#### Data to process:

++++++++++

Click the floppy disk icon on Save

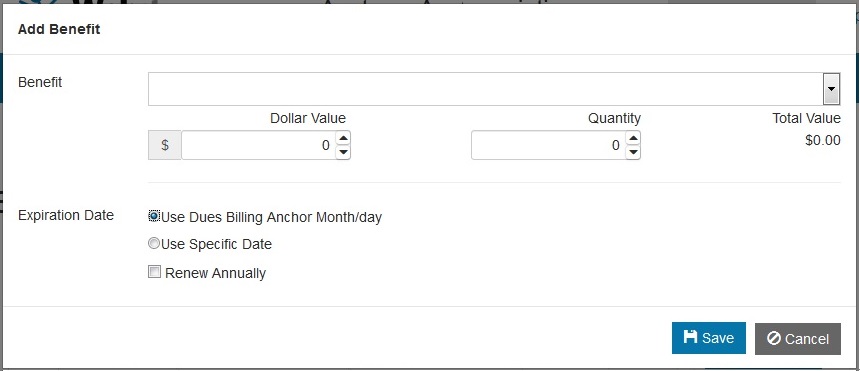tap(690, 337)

++++++++++

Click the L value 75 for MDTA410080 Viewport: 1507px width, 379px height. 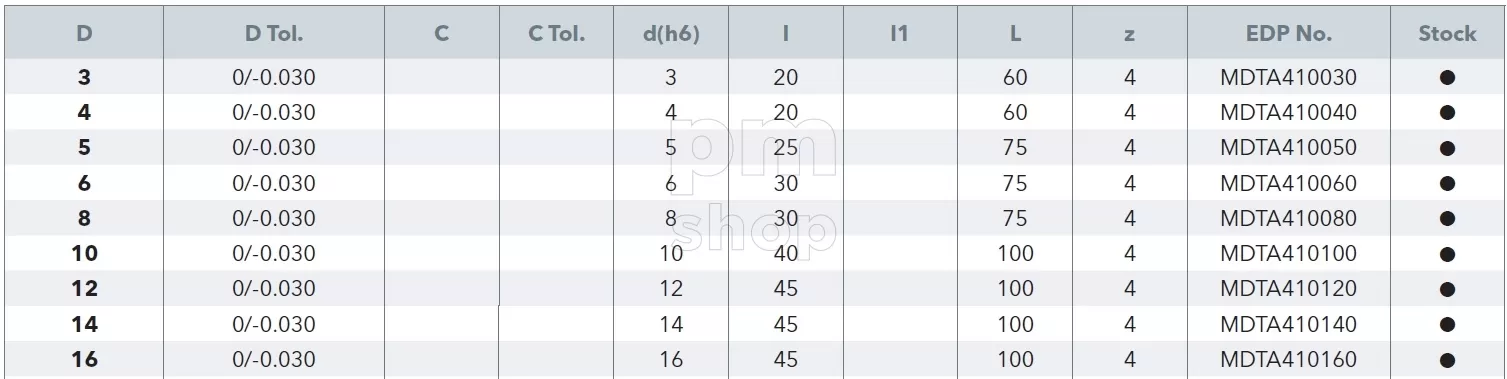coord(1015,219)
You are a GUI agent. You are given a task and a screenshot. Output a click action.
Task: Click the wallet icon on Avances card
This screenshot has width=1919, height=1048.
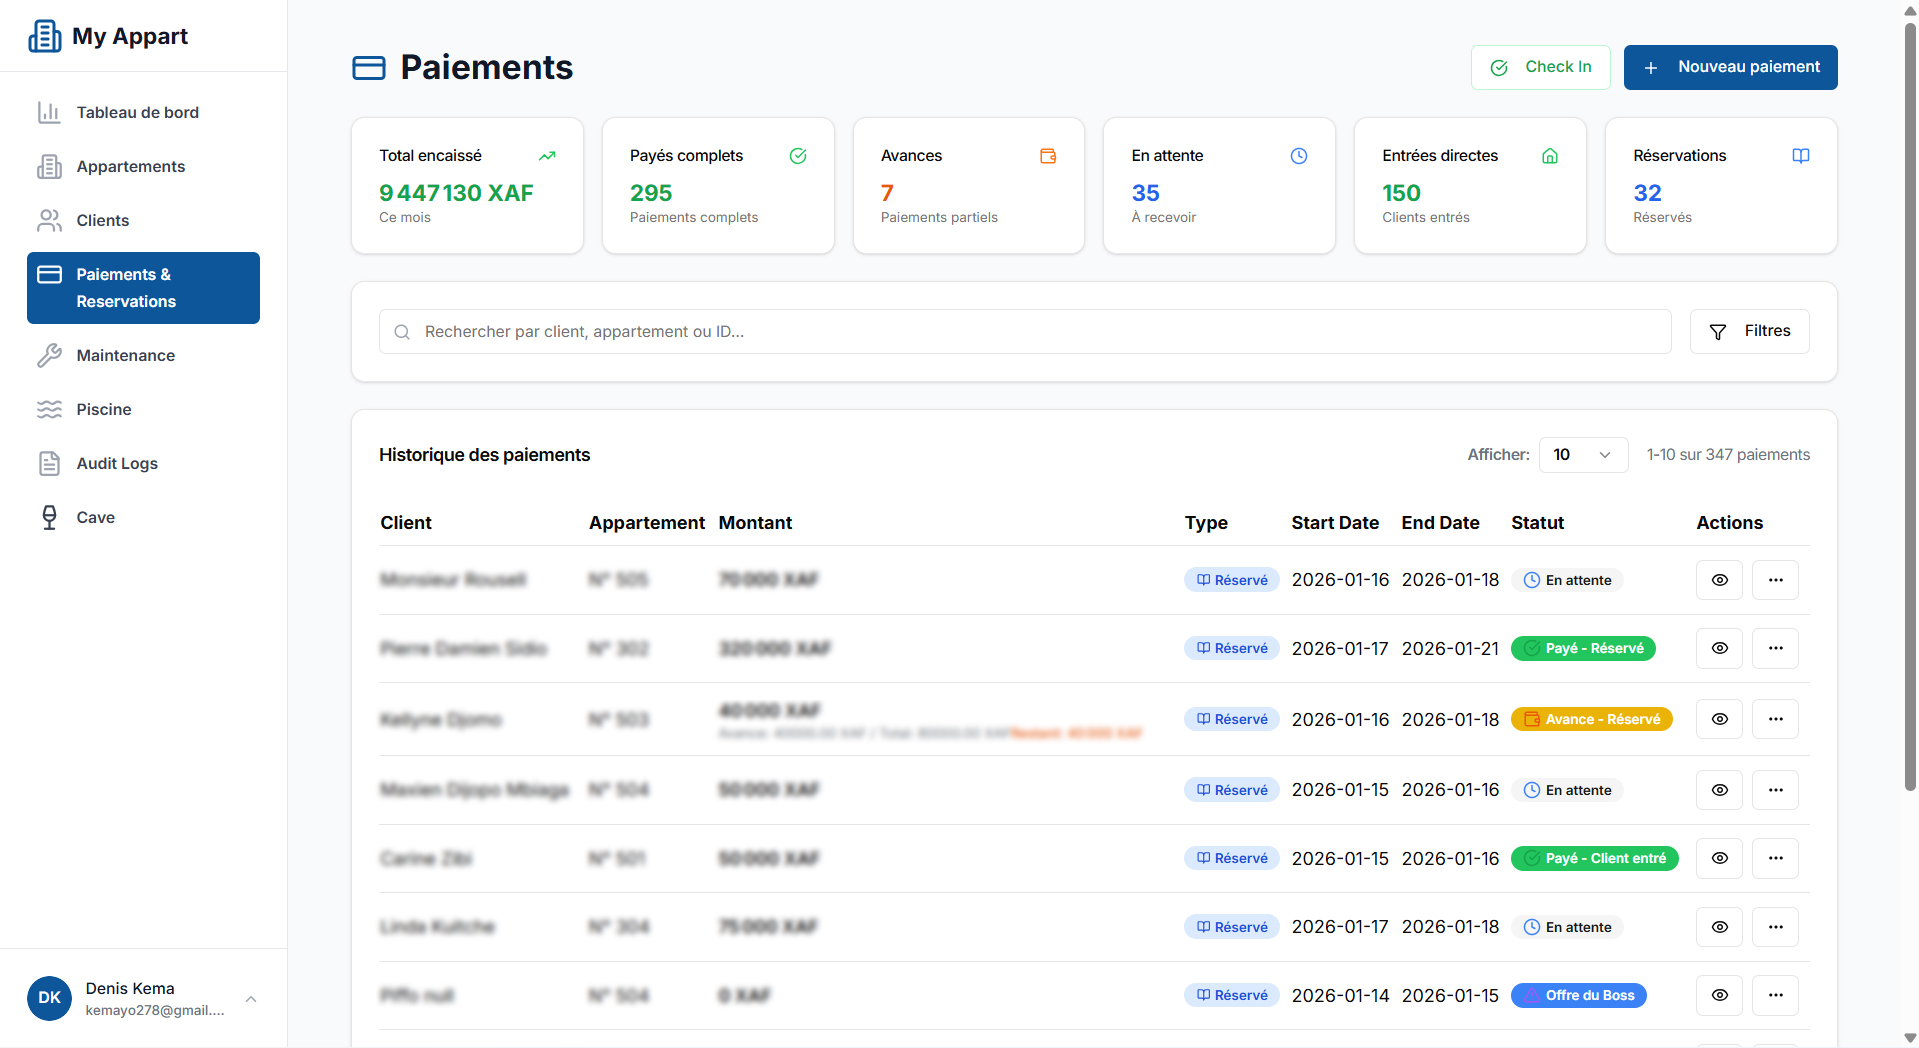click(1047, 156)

++++++++++

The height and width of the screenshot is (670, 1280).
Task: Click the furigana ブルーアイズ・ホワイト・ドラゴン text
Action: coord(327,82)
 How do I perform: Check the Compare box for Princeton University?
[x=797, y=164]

++++++++++

#### What you need to do:
Copy the listing lines from the line containing "How do I perform: Check" through the line containing "[x=797, y=164]", reproducing them verbatim.

#### The completed task:
 How do I perform: Check the Compare box for Princeton University?
[x=797, y=164]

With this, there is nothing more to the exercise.